The New York Times reported today that New York Attorney General Andrew Cuomo sent a letter to Senator Christopher Dodd and Representative George Miller complaining that private student lenders are setting interest rates based on the colleges students attend. The NYT story explained the practice this way:

Students at colleges with default rates of 3 percent or less, the letter said, were eligible for private loan interest rates of 8 percent to 9.25 percent. At schools with default rates of 3 percent to 5 percent, students could obtain loans at interest rates of 9 percent to 12 percent. And at colleges with default rates of 5 percent to 10 percent, students paid interest rates of 11 percent to 14 percent.

What's wrong with that?
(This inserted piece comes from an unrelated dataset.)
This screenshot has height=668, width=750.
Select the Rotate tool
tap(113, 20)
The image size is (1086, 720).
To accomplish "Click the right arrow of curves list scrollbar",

Consumer lenders are entitled to earn a profit and part of earning a profit includes considering the possible default rates of borrowers.

Because I could not find Attorney General Cuomo's letter on his web site or on the web sites of Senator Dodd or Representative Miller, I have to rely on the NYT's summary of it. Cuomo is quoted as comparing the private student lenders activities to redlining: "Just as lenders in the mortgage industry once made judgments about credit lending in entire neighborhoods as a whole, so too are lenders making generalized judgments about student and parent risk based on a student's school neighborhood." It may be effective political rhetoric to compare the two situations, but they are inapposite. The practice of redlining had the taint of racial prejudice, and there is no evidence that is occurring. Cuomo's letter mischaracterizes the facts. Lenders are not making judgments based on the "neighborhood of the school"--and a good thing that is for some schools!--but on repayment histories.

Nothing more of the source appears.